About: Eric J. Wilhelm is the founder of Instructables. He has a Ph.D. from MIT in Mechanical Engineering. Eric believes in making technology accessible through understanding, and strives to inspire others to learn …
If you live in an earthquake prone area, you need to strap down and secure your water heater so it won't fall over during a tremor. Here's how I secured mine; while you won't be able to replicate my setup exactly, hopefully this will inspire you to install, upgrade, or at least check and confirm that yours is safe.

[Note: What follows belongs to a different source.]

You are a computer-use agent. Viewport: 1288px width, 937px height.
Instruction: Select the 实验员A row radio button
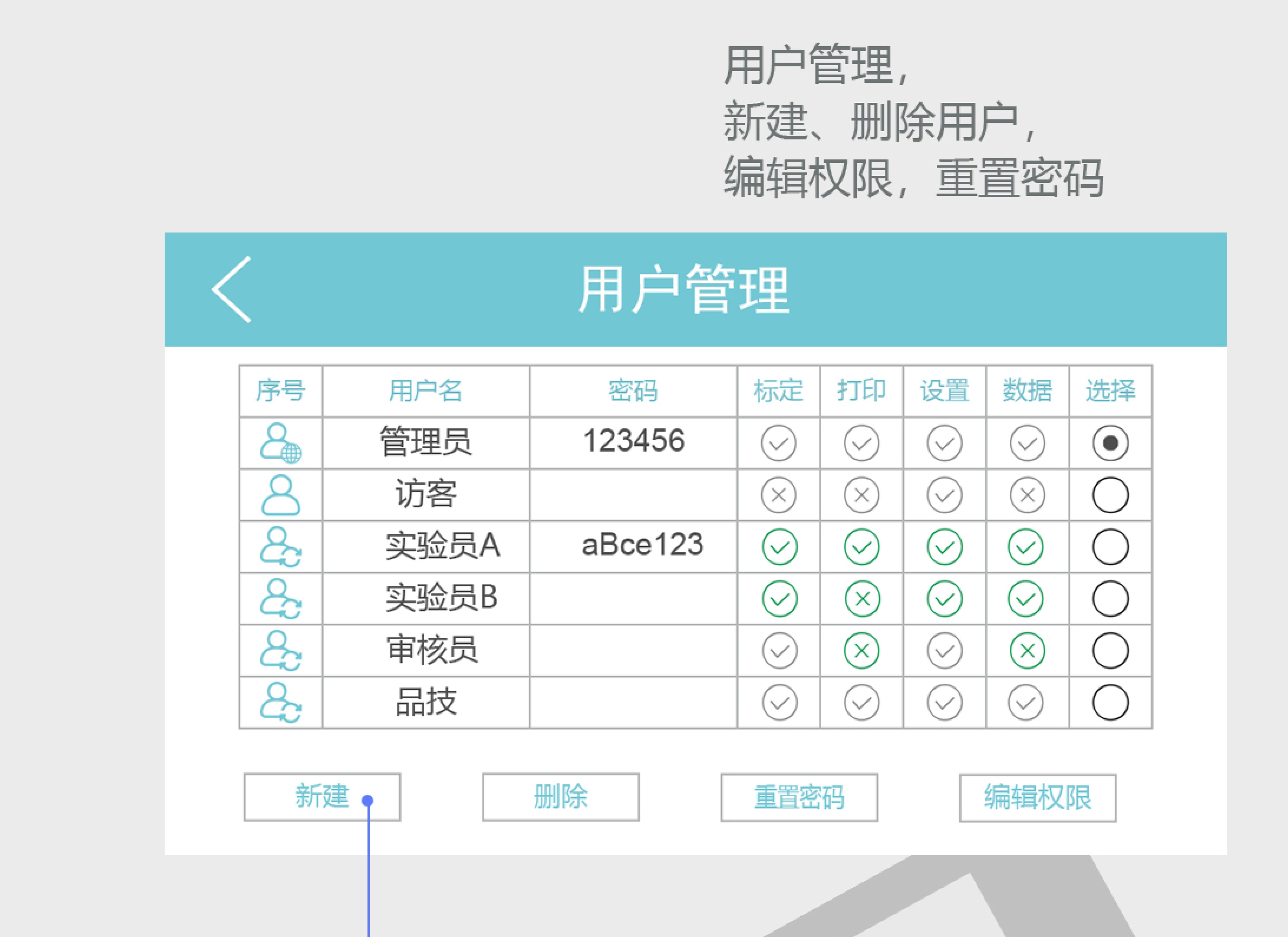pyautogui.click(x=1110, y=547)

Step 1: What an Earthquake Can Do

Most water heaters I've seen are held in place by their own weight and, perhaps, the water connections. In earthquake prone areas that's not enough. Think of shaking a table with a tall glass of water sitting on it, or check out these movies of simulated earthquakes:
http://seismo.berkeley.edu/~rallen/seishaz/buildings/CUREEtest/
http://seismo.berkeley.edu/~rallen/seishaz/buildings/CUREEtest/officedinning.mpeg
See how the water heater just falls over?

You might be thinking that if there's a strong enough earthquake to tip over my water heater, I've probably got bigger issues. Perhaps true, but I don't want to add fire from broken gas lines and flood from broken water lines into the mix.

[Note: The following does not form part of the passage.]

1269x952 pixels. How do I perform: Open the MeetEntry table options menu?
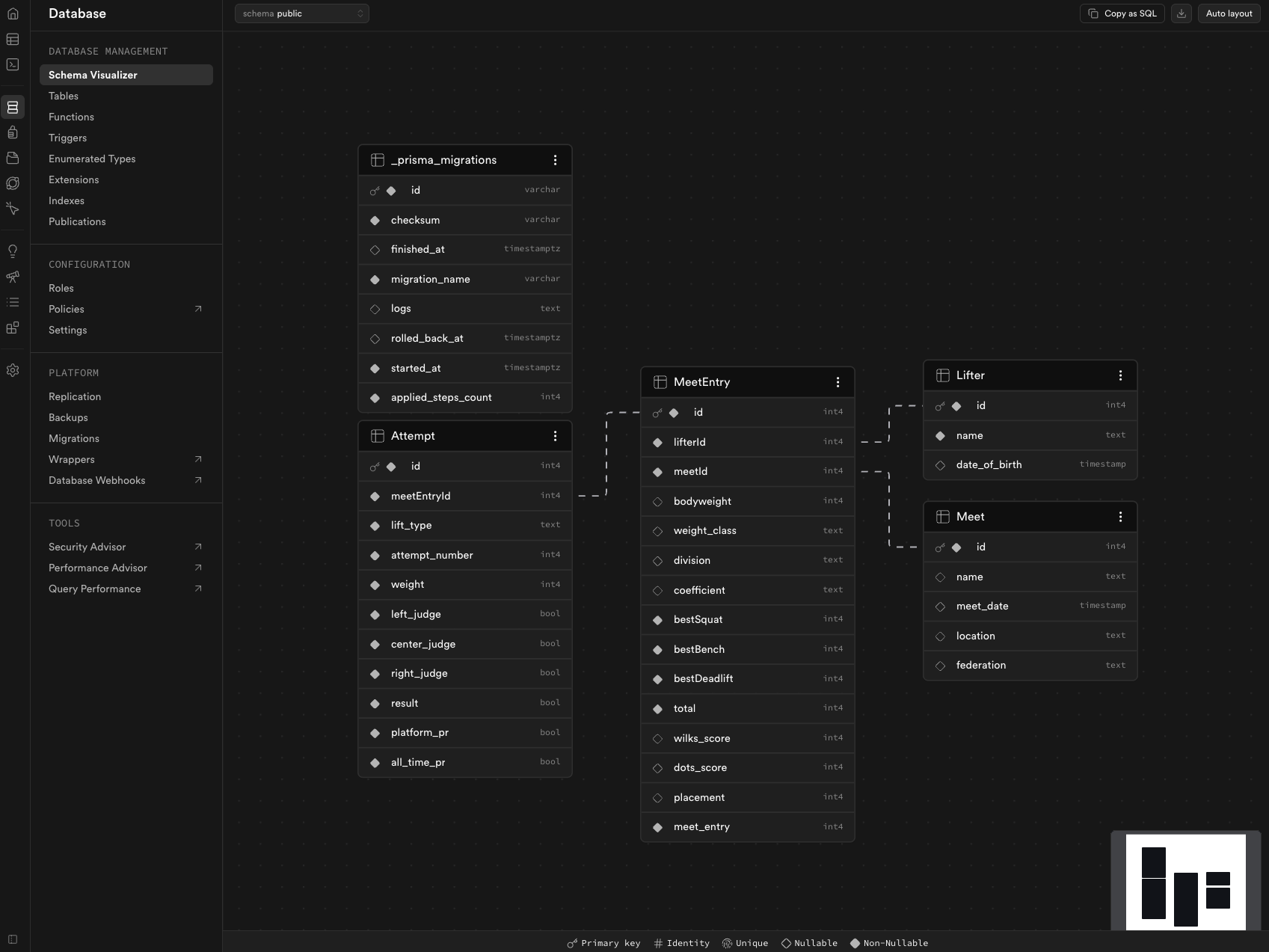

You'll note in the pictures, I've already installed a flexible gas line, and semi-flexible water lines. The water lines are ribbed copper pipes that have some flex to them.

Step 2: Get a Strapping Kit

When we moved in, the home inspector pointed out that the water heater wasn't properly strapped down and suggested that correcting it be made a condition of the sale. The previous owners just bought a strapping kit, left it on the water heater, and called it good. I'm actually glad they didn't do it, because they probably would have done a bad job.

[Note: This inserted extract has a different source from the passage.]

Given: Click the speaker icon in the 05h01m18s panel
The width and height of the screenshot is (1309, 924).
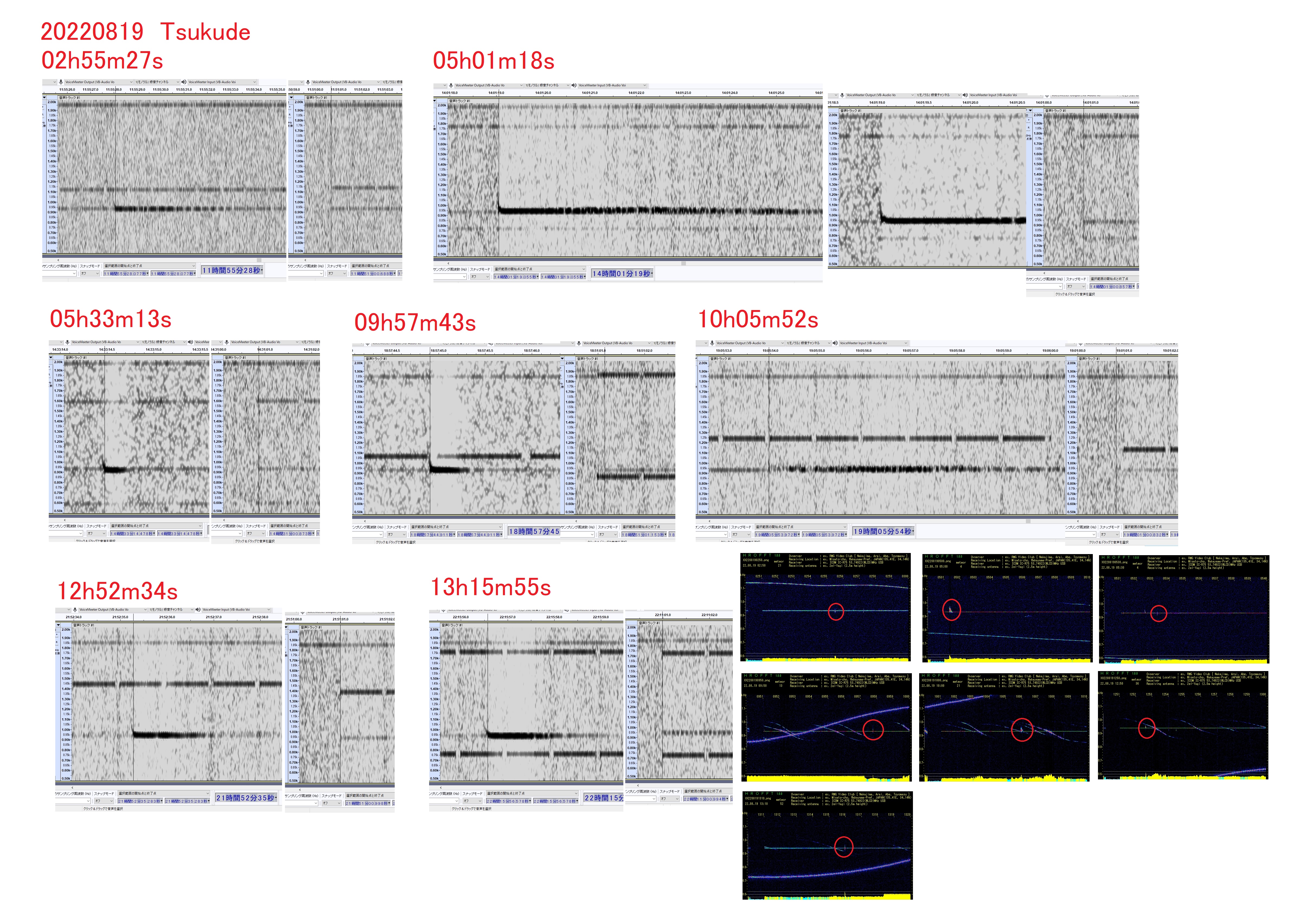Looking at the screenshot, I should [x=574, y=86].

Here's the kit: It's essentially some metal straps and fittings.

Step 3: Plan

My water heater is located in a corner, so I decided to attach the straps on perpendicular walls and snug the water heater into the corner.

Step 4: Mount the Straps

One of the walls is concrete and the other is drywall on studs. On the concrete wall, I hammer-drilled and install concrete anchors. On the stud wall, I pre-drilled and installed lag screws.

Step 5: Supports Behind the Water Heater

The water heater is a few inches from the walls, so cut some scrap 2x4's and 2x6's to fit behind it. The metal straps are threaded through two metal buckles screwed to this wood assembly. The straps then hold the assembly in place against the water heater.

Step 6: Shove the Support in Place

After much fussing and shoving, I managed to get the wood assembly behind the water heater. While half in position, I screwed in the second metal buckle. After threading the straps through the buckles and ensuring proper positioning, I screwed the top 2x6 into place.

Step 7: Tighten Straps

Tighten down the straps ensuring not to over-tighten and damage the water heater.

Previously my water heater had some play; it now feels rock solid.

Step 8: Just in Time!

Literally three hours after I finished this project, there was a magnitude 2.8 quake centered less then three miles from my house!:
http://pasadena.wr.usgs.gov/shake/ca/STORE/X51182324/ciim_display.html
It wasn't strong enough that the strapping was actually necessary, but made me feel really glad to have it complete.